Suicides Go Up When Economy Goes Down Since the Great Depression, Hard Economic Times Have Driven Up Suicide Rates, Study Finds WebMD Medical News By Bill Hendrick Reviewed by Laura...

April 14, 2011 -- The suicide rate in the United States rises when the economy slumps, and falls when economic times improve. And this has been the case at least since the Great Depression, which started with the stock market crash of 1929, the CDC says in a new study.

“Knowing suicides increased during economic recessions and fell during expansions underscores the need for additional suicide prevention measures when the economy weakens,” James Mercy, PhD, of the CDC’s Injury Center’s Division of Violence Prevention, says in a news release. “It is an important finding for policymakers and those working to prevent suicide.”

In economic recessions, companies cut back their workforces, leaving many people jobless. Unemployment often is associated with stressful situations such as financial and relationship problems that may increase suicide risk. When economic conditions improve on the other side of normal business cycles, called expansions, companies add workers and unemployment rates fall.

* EXTRACTED ENTRIES:
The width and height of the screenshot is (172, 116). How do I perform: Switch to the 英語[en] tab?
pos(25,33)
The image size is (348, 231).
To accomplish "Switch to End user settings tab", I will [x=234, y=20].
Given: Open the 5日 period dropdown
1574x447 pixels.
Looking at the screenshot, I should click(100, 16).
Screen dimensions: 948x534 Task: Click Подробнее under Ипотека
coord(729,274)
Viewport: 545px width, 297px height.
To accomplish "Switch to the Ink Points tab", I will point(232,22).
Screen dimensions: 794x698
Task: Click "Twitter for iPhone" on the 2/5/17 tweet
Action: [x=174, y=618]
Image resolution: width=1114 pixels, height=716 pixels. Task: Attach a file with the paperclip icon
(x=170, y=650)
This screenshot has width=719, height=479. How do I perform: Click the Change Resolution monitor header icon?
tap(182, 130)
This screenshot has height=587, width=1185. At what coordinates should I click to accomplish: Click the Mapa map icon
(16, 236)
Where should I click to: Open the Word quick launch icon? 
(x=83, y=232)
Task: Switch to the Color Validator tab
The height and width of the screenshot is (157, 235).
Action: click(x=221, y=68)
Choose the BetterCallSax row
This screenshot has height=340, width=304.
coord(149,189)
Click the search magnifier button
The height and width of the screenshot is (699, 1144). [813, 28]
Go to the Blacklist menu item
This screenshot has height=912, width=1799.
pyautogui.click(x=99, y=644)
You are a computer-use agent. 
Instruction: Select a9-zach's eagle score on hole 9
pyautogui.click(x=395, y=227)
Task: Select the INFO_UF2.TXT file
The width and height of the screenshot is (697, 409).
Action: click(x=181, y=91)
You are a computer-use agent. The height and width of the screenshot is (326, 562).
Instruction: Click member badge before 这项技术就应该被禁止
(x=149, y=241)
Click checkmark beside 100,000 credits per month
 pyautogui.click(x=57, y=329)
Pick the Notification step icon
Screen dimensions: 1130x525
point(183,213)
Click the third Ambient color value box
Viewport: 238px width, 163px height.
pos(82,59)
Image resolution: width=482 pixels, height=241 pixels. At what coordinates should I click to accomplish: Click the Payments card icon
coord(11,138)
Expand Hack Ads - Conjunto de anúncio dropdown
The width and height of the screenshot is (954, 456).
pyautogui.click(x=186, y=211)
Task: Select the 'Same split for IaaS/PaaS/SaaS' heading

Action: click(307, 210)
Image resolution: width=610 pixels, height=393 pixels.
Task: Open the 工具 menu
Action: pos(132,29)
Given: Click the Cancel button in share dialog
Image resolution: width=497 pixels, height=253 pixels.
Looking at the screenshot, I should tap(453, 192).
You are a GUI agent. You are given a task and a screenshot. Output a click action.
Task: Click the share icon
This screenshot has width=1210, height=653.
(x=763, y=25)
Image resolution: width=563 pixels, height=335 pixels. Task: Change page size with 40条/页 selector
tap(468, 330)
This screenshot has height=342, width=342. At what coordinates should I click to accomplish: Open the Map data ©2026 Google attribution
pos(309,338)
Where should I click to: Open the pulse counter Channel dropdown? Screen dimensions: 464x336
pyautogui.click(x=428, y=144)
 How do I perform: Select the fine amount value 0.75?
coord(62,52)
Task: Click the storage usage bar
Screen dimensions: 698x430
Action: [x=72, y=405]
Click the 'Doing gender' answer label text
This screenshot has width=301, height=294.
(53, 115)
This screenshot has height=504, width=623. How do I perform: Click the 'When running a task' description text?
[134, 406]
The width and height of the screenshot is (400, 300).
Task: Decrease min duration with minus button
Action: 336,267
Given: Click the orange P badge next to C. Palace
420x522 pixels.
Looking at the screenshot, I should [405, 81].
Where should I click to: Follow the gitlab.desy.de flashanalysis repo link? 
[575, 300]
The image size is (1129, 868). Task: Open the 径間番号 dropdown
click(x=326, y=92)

* REQUIREMENT 1: Rewrite the article on suicide and the economy, beginning at the words "In economic recessions, companies" and stopping after "unemployment rates fall.". Replace "jobless" with "out of work".
* REQUIREMENT 2:
Answer these questions about the article on suicide and the economy:
(a) What event does it say started the Great Depression?
(b) Which division of the CDC's Injury Center is James Mercy with?
(c) What are periods of improving economic conditions in normal business cycles called?

* YOUR RESPONSE 1:
In economic recessions, companies cut back their workforces, leaving many people out of work. Unemployment often is associated with stressful situations such as financial and relationship problems that may increase suicide risk. When economic conditions improve on the other side of normal business cycles, called expansions, companies add workers and unemployment rates fall.

* YOUR RESPONSE 2:
(a) The stock market crash of 1929.
(b) The Division of Violence Prevention.
(c) Expansions.